Section 4 of this act provides in substance that as soon as the cession and relinquishment of the Indian title shall have been obtained the Commisioner of the General Land Office shall “ cause the lands so ceded to the United States to be surveyed.” No provision is there made for the survey of the lands the occupancy of which was alone relinquished by the claimant Indians. The act clearly makes a distinction between the cession of the Indian title to the reservation set apart to them by article 2 of the treaty of 1864 and the relinquishment by the claimants of their right of occupancy to the lands here in controversjL The lands so relinquished were not offered for sale under said act, as were the lands so ceded; and this may be taken as a construction of the act by the officers of the Government charged with its execution, especially when coupled with the entries of nearly all the lands involved herein under the public-land laws of the United States prior to the passage of the act of 1889 and the subsequent ratification thereof by act of Congress, as herein-before stated.
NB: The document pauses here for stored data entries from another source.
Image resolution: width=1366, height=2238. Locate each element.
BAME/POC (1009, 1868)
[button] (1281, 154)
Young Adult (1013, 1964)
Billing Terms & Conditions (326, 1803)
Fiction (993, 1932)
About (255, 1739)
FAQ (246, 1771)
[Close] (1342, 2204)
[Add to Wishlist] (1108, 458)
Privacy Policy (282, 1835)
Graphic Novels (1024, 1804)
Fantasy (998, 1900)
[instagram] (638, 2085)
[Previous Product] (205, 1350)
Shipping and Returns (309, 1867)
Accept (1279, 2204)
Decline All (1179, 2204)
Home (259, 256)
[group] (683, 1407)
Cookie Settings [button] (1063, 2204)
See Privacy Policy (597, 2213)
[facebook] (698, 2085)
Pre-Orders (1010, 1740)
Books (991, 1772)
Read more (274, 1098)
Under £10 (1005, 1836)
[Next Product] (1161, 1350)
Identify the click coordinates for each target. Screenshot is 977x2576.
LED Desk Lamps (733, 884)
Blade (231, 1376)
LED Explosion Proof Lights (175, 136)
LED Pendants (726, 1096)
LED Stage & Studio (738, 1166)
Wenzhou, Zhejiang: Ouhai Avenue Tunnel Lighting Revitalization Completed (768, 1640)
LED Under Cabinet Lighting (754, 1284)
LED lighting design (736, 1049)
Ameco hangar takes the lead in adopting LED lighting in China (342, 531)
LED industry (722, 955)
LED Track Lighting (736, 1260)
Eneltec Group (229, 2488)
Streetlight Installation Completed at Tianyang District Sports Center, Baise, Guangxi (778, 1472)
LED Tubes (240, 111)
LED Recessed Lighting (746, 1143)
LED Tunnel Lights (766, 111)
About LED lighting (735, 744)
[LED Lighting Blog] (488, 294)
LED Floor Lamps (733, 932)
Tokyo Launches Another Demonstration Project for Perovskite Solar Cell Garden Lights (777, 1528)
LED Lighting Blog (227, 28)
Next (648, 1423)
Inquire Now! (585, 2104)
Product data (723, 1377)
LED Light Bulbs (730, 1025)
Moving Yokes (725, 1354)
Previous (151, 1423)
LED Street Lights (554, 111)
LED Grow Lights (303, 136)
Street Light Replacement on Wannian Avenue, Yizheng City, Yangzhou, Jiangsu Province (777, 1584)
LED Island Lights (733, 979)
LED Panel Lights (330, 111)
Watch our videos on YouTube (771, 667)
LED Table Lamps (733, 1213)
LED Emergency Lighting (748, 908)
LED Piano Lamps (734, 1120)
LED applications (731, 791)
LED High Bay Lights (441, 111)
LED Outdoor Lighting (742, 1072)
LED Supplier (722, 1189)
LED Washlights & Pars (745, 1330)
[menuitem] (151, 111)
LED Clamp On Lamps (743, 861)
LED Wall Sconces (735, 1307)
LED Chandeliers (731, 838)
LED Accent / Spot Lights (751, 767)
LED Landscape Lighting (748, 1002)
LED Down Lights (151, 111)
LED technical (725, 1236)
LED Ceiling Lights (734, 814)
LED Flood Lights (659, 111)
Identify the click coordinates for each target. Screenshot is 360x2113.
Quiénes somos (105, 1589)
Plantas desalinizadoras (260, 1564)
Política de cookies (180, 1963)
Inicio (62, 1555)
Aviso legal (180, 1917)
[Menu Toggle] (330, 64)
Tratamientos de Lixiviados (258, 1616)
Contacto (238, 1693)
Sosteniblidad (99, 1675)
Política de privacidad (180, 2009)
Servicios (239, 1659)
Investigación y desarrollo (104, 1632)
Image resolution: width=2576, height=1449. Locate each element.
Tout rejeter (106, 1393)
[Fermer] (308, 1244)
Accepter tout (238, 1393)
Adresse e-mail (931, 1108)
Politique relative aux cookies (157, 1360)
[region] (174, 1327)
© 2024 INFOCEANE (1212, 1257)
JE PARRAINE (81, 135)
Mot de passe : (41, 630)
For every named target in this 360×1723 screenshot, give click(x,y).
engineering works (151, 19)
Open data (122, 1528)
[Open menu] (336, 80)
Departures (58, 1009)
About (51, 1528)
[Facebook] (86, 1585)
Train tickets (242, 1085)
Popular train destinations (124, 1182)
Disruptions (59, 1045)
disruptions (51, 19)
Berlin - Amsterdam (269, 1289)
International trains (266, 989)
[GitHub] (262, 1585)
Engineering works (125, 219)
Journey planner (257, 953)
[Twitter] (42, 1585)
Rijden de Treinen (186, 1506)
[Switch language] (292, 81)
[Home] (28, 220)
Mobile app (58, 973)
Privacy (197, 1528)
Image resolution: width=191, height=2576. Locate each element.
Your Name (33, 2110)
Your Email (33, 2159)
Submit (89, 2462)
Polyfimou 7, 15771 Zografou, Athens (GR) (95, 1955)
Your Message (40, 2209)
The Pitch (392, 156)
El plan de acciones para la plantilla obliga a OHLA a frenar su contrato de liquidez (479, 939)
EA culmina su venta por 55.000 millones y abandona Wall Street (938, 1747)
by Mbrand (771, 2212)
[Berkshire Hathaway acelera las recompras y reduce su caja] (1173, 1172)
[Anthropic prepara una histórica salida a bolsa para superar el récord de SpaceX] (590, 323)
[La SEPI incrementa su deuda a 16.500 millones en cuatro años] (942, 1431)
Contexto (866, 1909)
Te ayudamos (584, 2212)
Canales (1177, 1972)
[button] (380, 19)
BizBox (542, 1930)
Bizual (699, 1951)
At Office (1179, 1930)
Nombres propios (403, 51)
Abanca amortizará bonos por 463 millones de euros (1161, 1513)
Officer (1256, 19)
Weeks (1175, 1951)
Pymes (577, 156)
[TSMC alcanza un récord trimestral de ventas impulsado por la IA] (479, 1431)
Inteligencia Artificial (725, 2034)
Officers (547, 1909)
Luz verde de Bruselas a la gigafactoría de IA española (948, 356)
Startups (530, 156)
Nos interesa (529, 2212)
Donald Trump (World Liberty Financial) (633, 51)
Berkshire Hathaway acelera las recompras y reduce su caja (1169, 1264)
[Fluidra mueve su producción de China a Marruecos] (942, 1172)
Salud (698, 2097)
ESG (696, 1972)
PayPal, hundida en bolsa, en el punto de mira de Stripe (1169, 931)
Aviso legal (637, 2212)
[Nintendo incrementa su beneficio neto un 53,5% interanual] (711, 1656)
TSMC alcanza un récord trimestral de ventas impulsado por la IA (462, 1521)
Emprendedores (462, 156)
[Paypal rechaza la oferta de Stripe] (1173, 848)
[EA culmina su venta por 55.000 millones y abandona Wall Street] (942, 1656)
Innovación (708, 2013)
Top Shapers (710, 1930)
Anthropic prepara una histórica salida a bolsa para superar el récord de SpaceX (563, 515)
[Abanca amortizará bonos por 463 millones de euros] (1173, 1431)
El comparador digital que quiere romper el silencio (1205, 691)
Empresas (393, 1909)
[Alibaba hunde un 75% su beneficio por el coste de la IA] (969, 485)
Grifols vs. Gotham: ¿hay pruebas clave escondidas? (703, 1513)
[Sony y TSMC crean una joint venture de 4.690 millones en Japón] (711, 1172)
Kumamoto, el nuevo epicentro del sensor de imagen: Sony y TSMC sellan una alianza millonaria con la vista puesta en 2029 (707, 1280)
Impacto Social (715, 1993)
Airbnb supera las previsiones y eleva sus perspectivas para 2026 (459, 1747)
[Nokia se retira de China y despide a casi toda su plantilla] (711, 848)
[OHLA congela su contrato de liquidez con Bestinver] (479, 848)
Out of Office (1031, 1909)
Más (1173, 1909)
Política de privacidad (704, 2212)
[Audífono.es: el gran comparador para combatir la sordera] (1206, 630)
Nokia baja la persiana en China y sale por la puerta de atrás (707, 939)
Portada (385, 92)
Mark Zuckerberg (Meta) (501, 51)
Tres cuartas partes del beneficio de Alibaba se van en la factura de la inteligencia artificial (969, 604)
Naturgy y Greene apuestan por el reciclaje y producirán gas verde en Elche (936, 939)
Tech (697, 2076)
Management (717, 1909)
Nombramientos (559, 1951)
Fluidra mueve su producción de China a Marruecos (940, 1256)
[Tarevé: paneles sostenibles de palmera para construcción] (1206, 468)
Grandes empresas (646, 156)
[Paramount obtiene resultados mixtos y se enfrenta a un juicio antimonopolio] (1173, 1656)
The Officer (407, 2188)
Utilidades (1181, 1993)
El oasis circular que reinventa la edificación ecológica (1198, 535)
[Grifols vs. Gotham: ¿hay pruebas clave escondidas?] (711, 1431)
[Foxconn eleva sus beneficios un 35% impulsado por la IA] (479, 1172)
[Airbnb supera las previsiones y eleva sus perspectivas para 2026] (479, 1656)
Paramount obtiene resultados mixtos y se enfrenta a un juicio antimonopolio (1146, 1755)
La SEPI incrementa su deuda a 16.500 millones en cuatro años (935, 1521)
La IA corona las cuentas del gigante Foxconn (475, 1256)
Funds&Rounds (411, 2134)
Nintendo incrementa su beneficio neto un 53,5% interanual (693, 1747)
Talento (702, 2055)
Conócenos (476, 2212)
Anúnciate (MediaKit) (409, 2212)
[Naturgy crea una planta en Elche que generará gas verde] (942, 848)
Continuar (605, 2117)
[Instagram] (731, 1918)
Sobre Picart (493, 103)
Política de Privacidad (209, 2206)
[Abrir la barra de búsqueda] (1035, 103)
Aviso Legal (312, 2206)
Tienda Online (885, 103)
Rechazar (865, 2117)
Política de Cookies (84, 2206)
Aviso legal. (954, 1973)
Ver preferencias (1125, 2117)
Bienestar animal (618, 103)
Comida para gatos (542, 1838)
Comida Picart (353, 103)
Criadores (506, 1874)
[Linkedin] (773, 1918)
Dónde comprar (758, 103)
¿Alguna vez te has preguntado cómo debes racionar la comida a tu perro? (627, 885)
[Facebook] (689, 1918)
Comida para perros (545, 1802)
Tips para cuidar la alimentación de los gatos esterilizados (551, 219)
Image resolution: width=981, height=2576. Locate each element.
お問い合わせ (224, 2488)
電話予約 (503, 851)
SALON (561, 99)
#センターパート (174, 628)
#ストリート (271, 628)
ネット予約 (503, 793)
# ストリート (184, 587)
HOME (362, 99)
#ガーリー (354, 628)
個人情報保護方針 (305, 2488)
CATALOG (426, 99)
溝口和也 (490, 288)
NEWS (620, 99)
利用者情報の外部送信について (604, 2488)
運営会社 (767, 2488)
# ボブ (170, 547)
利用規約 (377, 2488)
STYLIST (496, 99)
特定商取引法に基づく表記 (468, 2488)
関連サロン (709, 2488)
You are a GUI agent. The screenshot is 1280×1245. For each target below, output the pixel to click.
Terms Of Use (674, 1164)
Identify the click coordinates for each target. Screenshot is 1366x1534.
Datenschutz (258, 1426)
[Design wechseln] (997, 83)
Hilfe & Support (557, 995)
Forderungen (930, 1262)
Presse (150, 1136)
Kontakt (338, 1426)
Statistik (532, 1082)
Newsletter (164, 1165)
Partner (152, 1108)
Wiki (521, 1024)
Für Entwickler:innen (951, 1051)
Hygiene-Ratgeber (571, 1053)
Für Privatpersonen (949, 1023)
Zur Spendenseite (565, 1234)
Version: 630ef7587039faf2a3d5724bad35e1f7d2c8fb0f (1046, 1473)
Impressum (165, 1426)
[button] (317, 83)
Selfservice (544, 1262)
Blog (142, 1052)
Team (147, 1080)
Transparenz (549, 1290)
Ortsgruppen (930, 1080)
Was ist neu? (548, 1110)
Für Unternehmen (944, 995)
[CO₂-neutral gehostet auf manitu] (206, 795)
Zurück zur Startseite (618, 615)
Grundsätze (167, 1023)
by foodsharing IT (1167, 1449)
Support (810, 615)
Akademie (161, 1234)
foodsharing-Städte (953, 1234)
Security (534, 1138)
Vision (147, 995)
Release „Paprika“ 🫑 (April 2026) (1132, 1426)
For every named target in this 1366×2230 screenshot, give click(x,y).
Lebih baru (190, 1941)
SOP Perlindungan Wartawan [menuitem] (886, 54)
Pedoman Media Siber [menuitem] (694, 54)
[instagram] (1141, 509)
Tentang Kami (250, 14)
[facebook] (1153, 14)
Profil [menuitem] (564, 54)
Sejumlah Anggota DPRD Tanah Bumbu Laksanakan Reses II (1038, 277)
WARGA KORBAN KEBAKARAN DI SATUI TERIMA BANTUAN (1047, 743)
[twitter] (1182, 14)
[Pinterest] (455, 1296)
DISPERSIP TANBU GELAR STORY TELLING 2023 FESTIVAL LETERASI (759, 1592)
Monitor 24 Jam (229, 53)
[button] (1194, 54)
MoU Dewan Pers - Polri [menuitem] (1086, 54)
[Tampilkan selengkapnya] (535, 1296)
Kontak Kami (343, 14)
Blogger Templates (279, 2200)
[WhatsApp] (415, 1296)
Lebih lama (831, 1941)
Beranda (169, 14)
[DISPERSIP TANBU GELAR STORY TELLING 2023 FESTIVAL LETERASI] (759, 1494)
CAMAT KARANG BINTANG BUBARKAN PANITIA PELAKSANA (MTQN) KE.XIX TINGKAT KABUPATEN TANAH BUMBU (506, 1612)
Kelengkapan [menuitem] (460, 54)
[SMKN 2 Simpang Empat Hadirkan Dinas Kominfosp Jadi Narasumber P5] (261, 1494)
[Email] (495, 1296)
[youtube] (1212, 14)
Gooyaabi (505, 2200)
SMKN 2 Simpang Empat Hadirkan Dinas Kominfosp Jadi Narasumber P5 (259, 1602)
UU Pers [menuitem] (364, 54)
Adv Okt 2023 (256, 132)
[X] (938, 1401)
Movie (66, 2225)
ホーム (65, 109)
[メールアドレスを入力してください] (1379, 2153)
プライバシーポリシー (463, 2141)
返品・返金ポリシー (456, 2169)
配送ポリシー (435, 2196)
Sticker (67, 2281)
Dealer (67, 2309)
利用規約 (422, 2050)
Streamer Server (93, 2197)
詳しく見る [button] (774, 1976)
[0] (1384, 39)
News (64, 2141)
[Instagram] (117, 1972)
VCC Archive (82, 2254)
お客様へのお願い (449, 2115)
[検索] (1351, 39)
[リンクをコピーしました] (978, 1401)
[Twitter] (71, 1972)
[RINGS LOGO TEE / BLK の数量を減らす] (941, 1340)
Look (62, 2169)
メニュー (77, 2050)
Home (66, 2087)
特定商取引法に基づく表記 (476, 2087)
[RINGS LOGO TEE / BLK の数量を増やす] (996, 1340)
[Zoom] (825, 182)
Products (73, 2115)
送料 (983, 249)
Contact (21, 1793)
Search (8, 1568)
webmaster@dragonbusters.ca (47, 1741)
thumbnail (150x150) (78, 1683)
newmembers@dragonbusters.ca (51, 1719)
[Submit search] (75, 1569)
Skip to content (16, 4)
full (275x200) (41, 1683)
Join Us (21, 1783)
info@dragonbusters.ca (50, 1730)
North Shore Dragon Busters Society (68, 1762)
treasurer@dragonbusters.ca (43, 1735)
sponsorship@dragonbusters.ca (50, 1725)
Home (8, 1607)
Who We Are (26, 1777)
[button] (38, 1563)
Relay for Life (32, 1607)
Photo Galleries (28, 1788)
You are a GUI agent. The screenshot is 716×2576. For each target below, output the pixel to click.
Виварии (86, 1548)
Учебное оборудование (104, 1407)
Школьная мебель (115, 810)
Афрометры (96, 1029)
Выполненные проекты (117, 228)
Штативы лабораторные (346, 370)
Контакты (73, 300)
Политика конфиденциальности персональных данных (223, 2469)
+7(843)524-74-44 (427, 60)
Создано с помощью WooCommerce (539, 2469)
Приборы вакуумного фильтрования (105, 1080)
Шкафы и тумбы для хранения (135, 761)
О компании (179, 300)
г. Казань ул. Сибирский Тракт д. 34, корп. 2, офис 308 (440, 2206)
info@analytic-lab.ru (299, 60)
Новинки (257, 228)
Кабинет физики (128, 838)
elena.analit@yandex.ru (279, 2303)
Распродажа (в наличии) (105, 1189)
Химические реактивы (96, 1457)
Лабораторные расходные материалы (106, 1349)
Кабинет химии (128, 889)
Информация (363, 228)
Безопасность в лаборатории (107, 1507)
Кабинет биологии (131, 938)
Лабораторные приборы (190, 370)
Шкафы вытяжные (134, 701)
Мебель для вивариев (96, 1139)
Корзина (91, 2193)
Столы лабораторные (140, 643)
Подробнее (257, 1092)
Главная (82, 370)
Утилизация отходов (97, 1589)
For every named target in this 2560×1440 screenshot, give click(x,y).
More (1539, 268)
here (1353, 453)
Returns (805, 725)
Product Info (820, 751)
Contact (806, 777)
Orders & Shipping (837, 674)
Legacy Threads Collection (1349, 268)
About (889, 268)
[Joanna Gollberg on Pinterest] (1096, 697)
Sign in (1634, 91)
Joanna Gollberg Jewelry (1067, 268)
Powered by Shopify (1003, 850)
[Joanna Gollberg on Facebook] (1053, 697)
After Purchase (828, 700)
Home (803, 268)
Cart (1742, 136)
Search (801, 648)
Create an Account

It is manifest that a recovery in this case amounts to double payment for the lands, in addition to the peaceful occupancy thereof by the claimant Indians for a period of about 25 years. That is to say, the consideration expressed in the treaty of 1864 was for the cession of the six reservations set apart to the Chippewas of the Mississippi by clause 2 of article 2 of the treaty of 1855, of which the reservation here involved was one; and that consideration, be it remembered, was not diminished by the proviso permitting the claimant Indians to continue their occupation of the lands. If not, then any judgment rendered herein for the value of the *467lands or the timber thereon would, of necessity, be additional to the consideration therefor under the treaty of 1864. This I do not believe was contemplated by Congress by the act of 1889; and, if not, then the jurisdictional act has nothing upon which to operate.

The situation is not relieved by awarding judgment in favor of the claimant Indians and decreeing that the proceeds thereof be shared in common by all the other Chippewas of the Mississippi, since such other Chippewas are not parties to this action, nor were they given any right of occupancy by the grace of the Government by the proviso to article 12. That right was given to the claimant Indians alone, and it is a denial of that right in opening the lands to settlement under the public-land laws that gives rise to this action.

The intent of Congress by the appropriation to pay for the improvements, and the approval of the ruling of the Secretary of the Interior holding the entries made on the lands in controversy as valid must be construed by the court as a legislative construction of the act of 1889 excluding the lands here in controversy from the provisions thereof. This certainly was the view of the executive officers in disposing of the other lands and timber after their classification under the act of 1889, in which the lands here in controversy were not included.

In my view of the case the action of Congress with respect to the claimant Indians, coupled with the ruling of the Interior Department, so approved by Congress, is final, and, thus believing, I think the jurisdictional act should be construed in harmony therewith.

For these reasons, I think, the motion for a new trial should be allowed and the petition dismissed.